# Given passage
>> start

Who do we say God is?

Our ideas of God, and indeed all our religious ideas, have changed over the centuries. We can see it within the Bible and we can see it within the tradition of the church after the Bible was canonized as well. Today we will look at some of the changes we can see throughout the shared history of Christianity and Israel and try to look at the wide array of ways God has been worshiped, from tribal deity to cosmic principal, from God of the oppressed to God of the oppressors, from an interventionist God to a divine clock maker; the ways we have understood and worshiped God have flip flopped and changed a hundred times over.

We spoke about the early church a while ago during our discussion on creeds and the way orthodoxy and heresy were formed. Concepts of God’s nature are not all that has changed, but also concepts of human nature. Questions of predestiny, questions of God’s will for social and moral values, and questions of afterlife are anything but consistent throughout Christian history, denominations, and even geographical location. The illusion that there are consistent or definite qualities which specifically make a group Christian is just that, an illusion.

If we start with the earliest figures in our tradition, Abraham and his family, we can see a way of life very different from what we practice today. Abraham sets up small altars upon which he sacrifices animals to his God. While Abraham is considered the father of monotheism, his monotheism is fairly different from what is essentially the deism of many people today.

For one thing, there is good evidence to support that the early Israelites didn’t really believe in one god so much as they worshiped one god. The commandment given to Moses to not have any other gods before me, suggests that there were other gods but that they weren’t to be worshiped.

During this period the Lord was not located anywhere in particular, that’s why Abraham could set up an altar anywhere he wanted and why God was with the Israelites even in Egypt and even in the desert as he tried to help them find a new home.

>> end

# Data excerpt
>> start

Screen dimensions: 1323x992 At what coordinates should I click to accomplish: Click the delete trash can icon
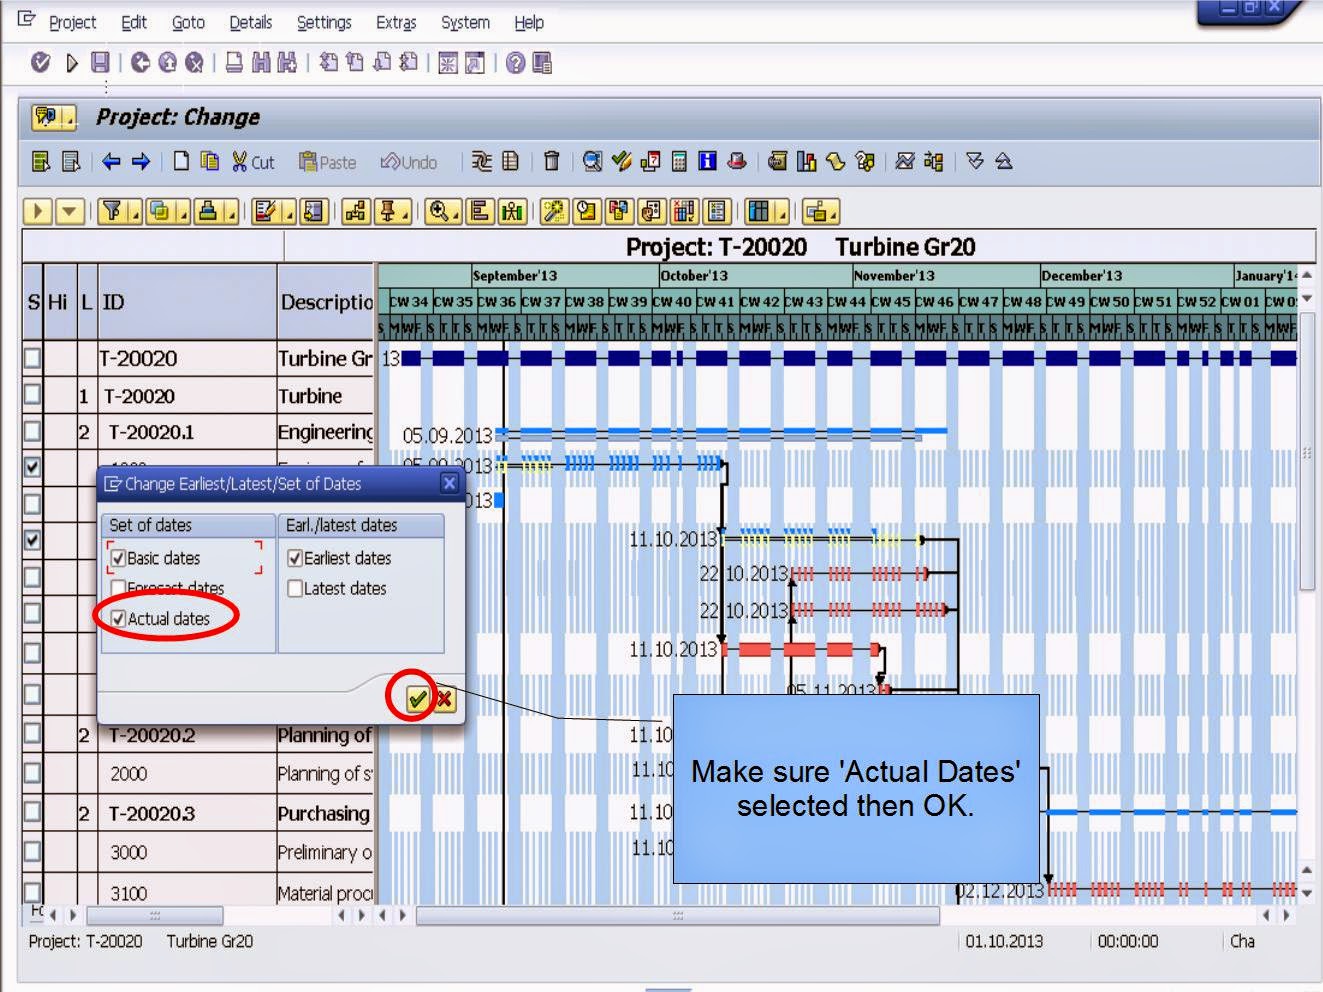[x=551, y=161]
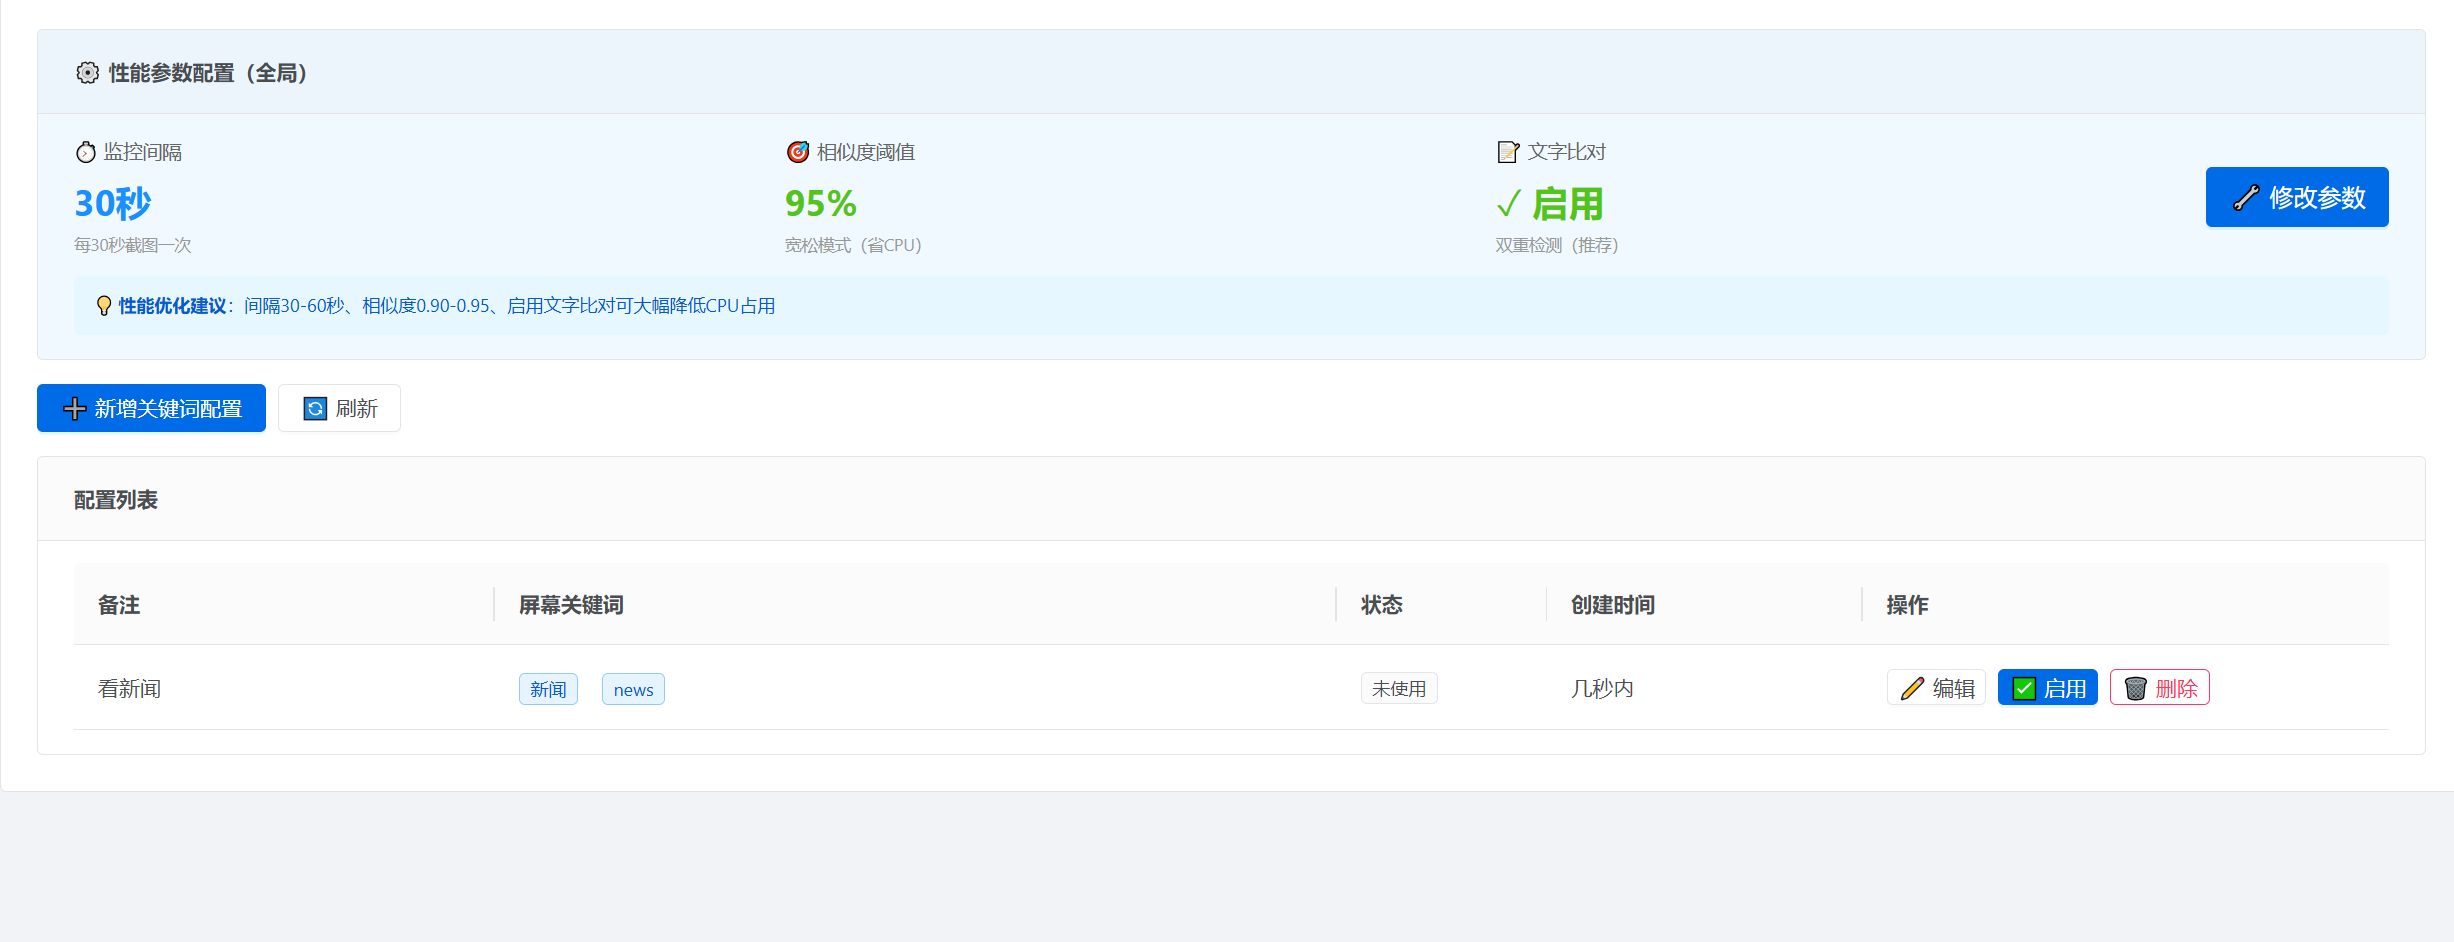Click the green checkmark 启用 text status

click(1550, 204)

>> end

# Aim of the exercise
Could you reproduce, word for word and in full, the passage above on how ideas of God have changed?

# Answer in full
Who do we say God is?

Our ideas of God, and indeed all our religious ideas, have changed over the centuries. We can see it within the Bible and we can see it within the tradition of the church after the Bible was canonized as well. Today we will look at some of the changes we can see throughout the shared history of Christianity and Israel and try to look at the wide array of ways God has been worshiped, from tribal deity to cosmic principal, from God of the oppressed to God of the oppressors, from an interventionist God to a divine clock maker; the ways we have understood and worshiped God have flip flopped and changed a hundred times over.

We spoke about the early church a while ago during our discussion on creeds and the way orthodoxy and heresy were formed. Concepts of God’s nature are not all that has changed, but also concepts of human nature. Questions of predestiny, questions of God’s will for social and moral values, and questions of afterlife are anything but consistent throughout Christian history, denominations, and even geographical location. The illusion that there are consistent or definite qualities which specifically make a group Christian is just that, an illusion.

If we start with the earliest figures in our tradition, Abraham and his family, we can see a way of life very different from what we practice today. Abraham sets up small altars upon which he sacrifices animals to his God. While Abraham is considered the father of monotheism, his monotheism is fairly different from what is essentially the deism of many people today.

For one thing, there is good evidence to support that the early Israelites didn’t really believe in one god so much as they worshiped one god. The commandment given to Moses to not have any other gods before me, suggests that there were other gods but that they weren’t to be worshiped.

During this period the Lord was not located anywhere in particular, that’s why Abraham could set up an altar anywhere he wanted and why God was with the Israelites even in Egypt and even in the desert as he tried to help them find a new home.